Director Thea Hvistendahl isn’t interested in making the kind of zombie apocalypse film that we’ve become accustomed to seeing; here, gore and blood are replaced with emptiness and longing. Intense and sporadic music cues are only reserved for a few key tense moments. And most of all, the complete horror of a fully decayed body coming to kill us becomes the lingering hope that somebody we love is still in there–somewhere behind lifeless eyes.
Based on John Ajvide Lindqvist’s (known for Let the Right One In) 2005 novel, NEON’s Handling the Undead follows three families in Oslo, all grappling with the death of loved ones. After an unexpected and unexplained supernatural phenomenon, decayed family members begin coming back to life as zombies. These families must confront what it means to reunite with their loved ones and whether these two worlds can truly co-exist.
On paper, it’s a fascinating, fresh take on the zombie story with an understated approach that draws in an eerie and unsettling atmosphere. Pål Ulvik Rokseth’s isolating and intricate camerawork often places the characters to the far right, left or back of the frame, creating an intentional and effective disconnect. Even in the opening set-up, before the zombies come to life, every frame is filled with dread.
But simply creating this tone isn’t enough to make this adaptation quite work. With thinly veiled, uninteresting characters and severe pacing issues that make the film feel significantly longer than 98 minutes, Handling the Undead never goes deep enough. A slow-burn horror drama that defies the expectations and conventions of its genre is always welcome. In this case, though, it doesn’t allow us to go beyond a surface-level depiction of grief manifested in the dead roaming the earth.
Hvistendahl’s first time tackling a horror feature marks the third time that actors Renata Reinsve and Anders Danielsen Lie have worked together — a welcome and always exciting collaboration for fans of Norwegian cinema.

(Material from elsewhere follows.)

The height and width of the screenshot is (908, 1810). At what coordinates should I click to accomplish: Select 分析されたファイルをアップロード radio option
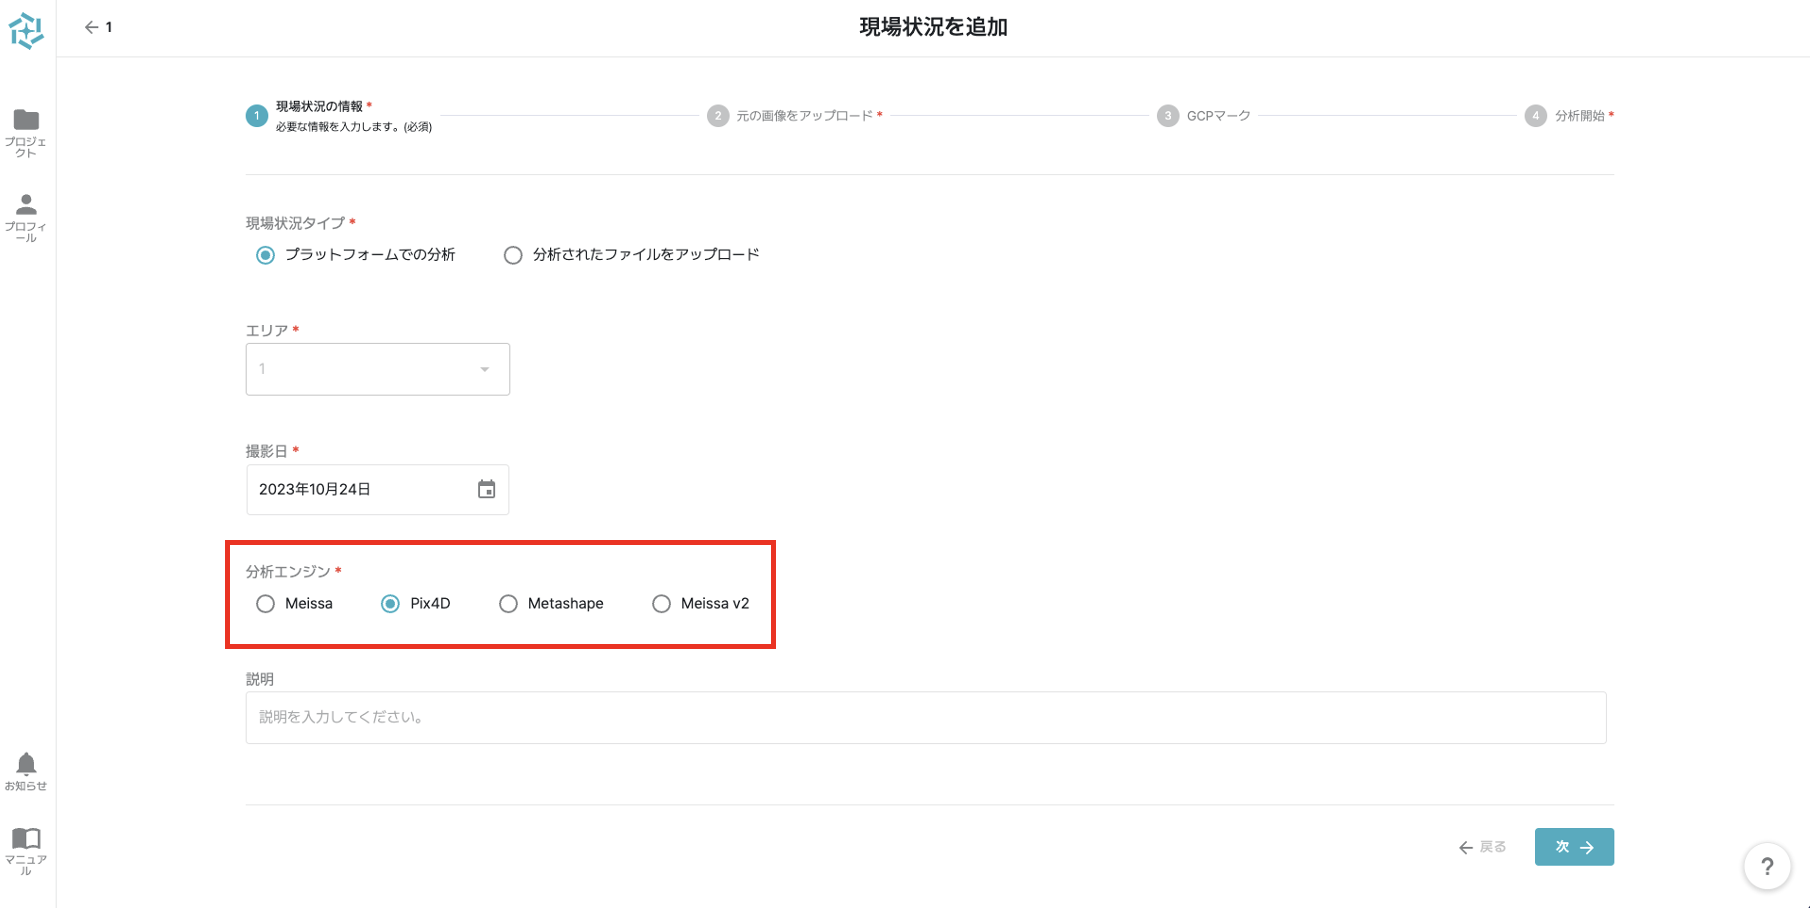coord(513,255)
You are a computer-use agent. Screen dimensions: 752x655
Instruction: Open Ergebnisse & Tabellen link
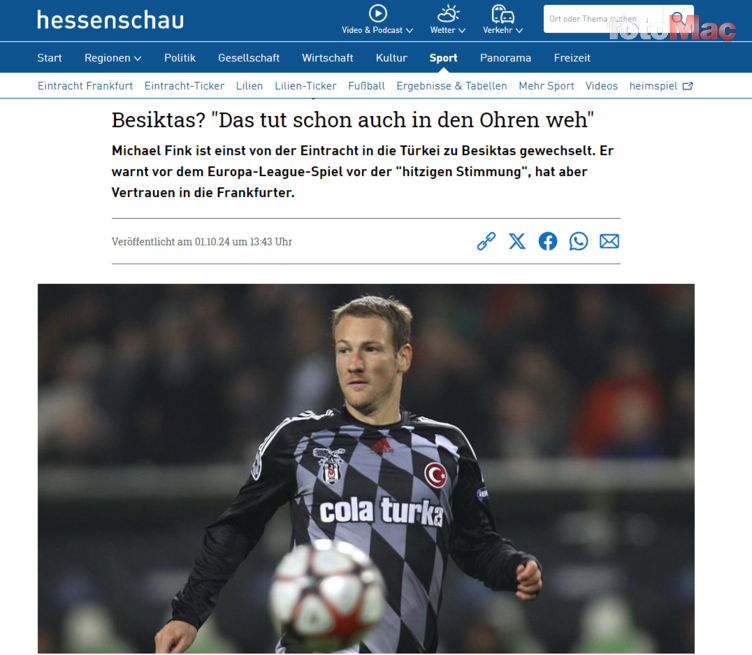[x=451, y=86]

However, the two never share the screen as the three families depicted in the film all lead completely separate lives dealing with similar questions about their dead families. While this multi-plot approach has potential, the story never explores the characters enough to make it pay off.

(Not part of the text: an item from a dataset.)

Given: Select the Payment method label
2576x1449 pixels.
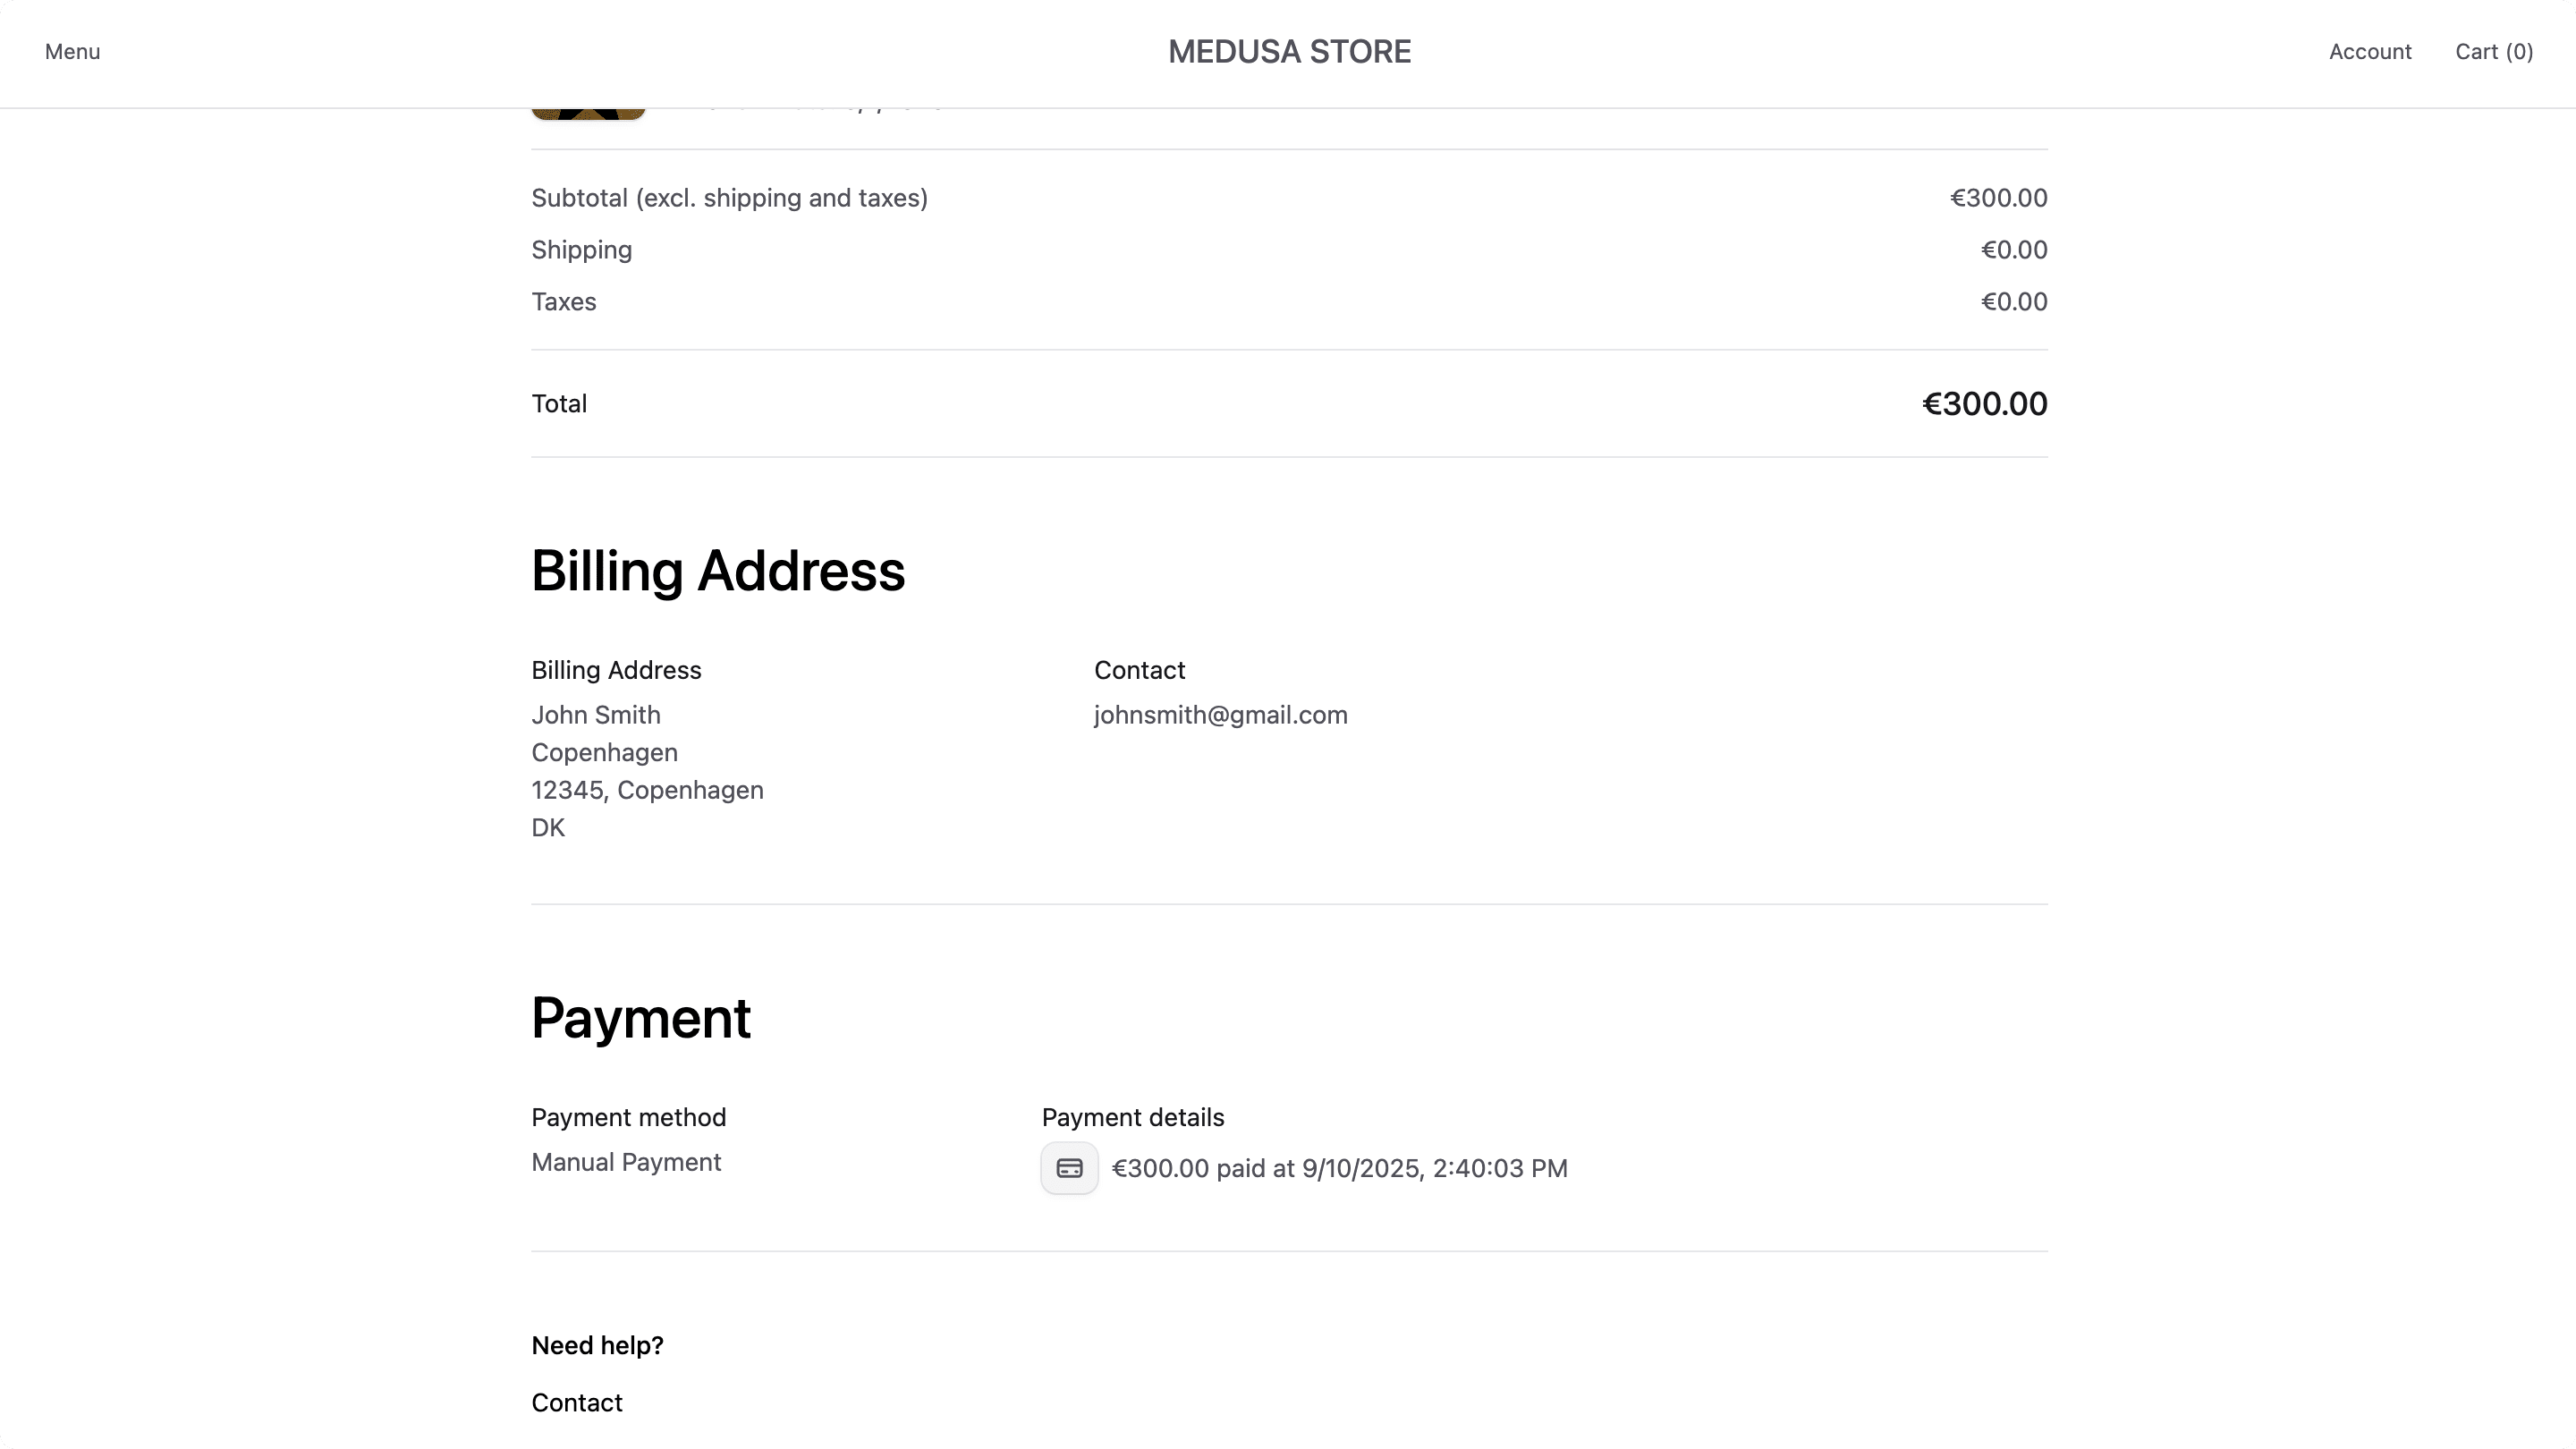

Like all of the actors in this film, the immense talents of Reinsve and Danielsen Lie are wasted here. All of the characters feel incredibly one-note, making it difficult to see any dimension or reason why we are following these specific characters struggling with death. Hvistendahl’s script clearly tries to depict characters so overwhelmed with grief and loneliness that they lose their sense of self. The issue, then, is that the contrast between the different families is never strong enough to understand how everybody deals with grief differently. We never understand how these different storylines complement each other beyond simply exploring the same themes in the same way.

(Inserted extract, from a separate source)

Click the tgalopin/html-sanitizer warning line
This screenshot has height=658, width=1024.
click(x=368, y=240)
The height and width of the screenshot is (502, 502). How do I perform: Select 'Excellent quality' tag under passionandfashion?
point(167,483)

The film’s strengths are found on a technical level. The sound design is particularly eerie — well accompanied by Peter Raeburn’s ominous score that deservedly won a prize at the 2024 Sundance Film Festival. There is no shortage of captivating imagery and moments: Anna (Reinsve) holding her child in a boat and a violent moment at a hospital involving an animal, just to name a few. But this visual imagery only goes so far without strong characters to go alongside them.
Handling the Undead so desperately wants to dig deep, to go beyond the grave and explore what life might really be like if the dead began to slowly crawl back into our beds. But with no clear sense of pacing or idea about what the story is really trying to say beyond the film’s admirable artistic exterior, this unique concept is thwarted.